** Work item **
Pull out every line below containing the word "agent".

** Exercise data **

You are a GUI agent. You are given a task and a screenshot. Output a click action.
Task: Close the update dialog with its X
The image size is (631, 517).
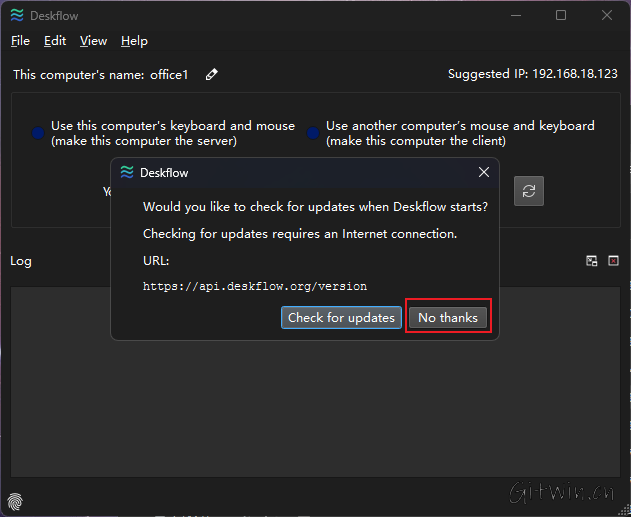coord(484,172)
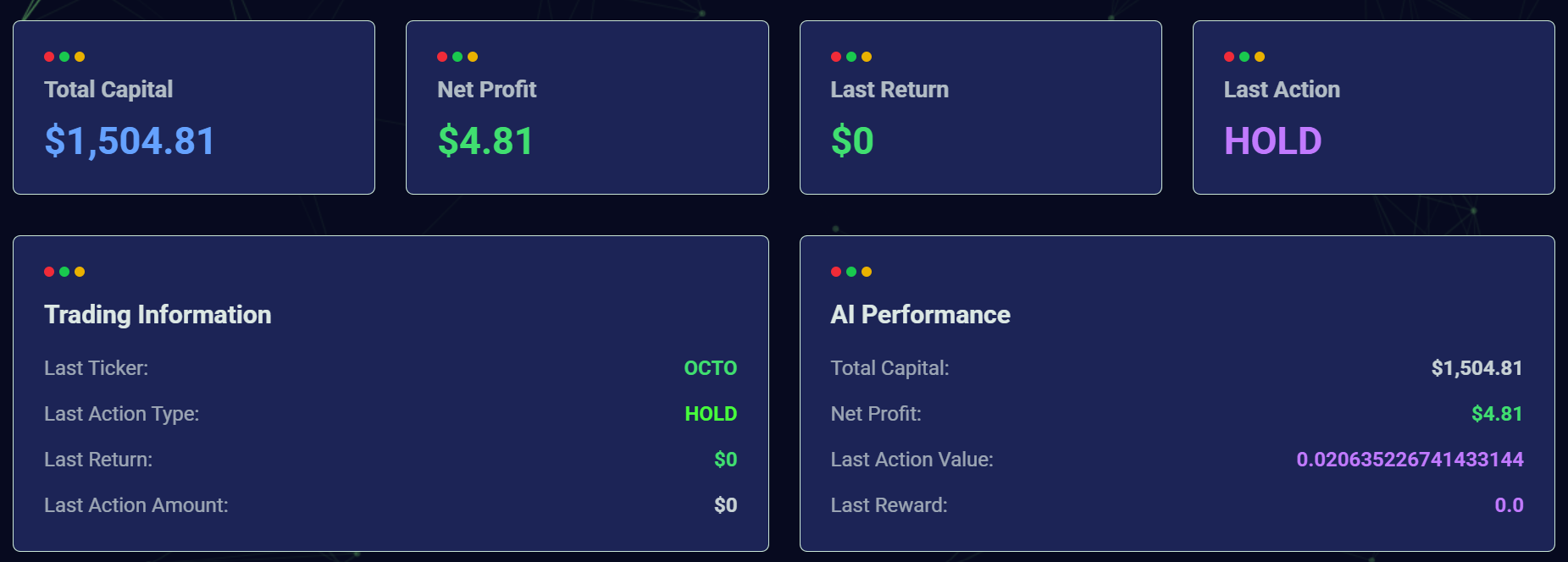Viewport: 1568px width, 562px height.
Task: Click the AI Performance heading
Action: 920,315
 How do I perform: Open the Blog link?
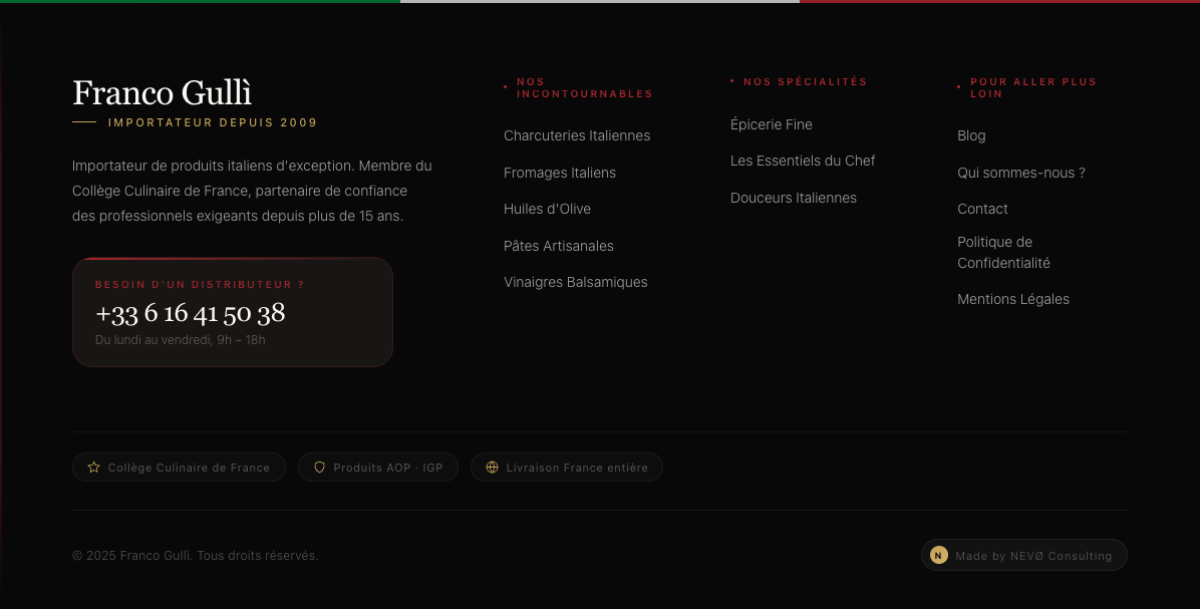tap(971, 136)
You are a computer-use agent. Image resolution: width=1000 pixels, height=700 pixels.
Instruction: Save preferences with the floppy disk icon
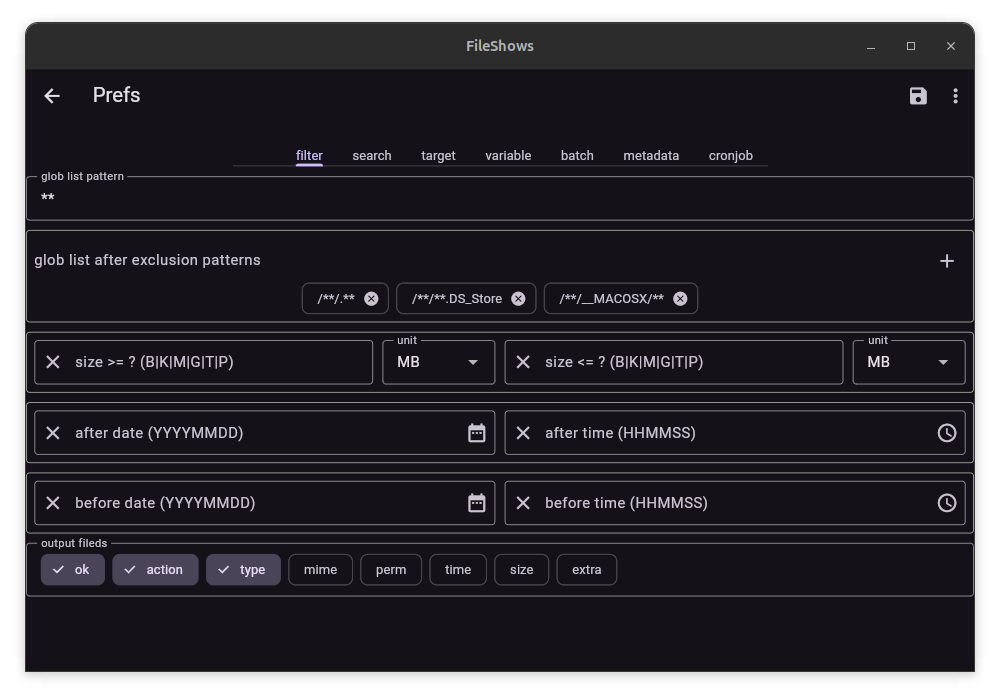[x=918, y=96]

** Your response **
You are a GUI agent. You are given a task and a screenshot. Output a click action.
You are a computer-use agent. Image resolution: width=1000 pixels, height=700 pixels.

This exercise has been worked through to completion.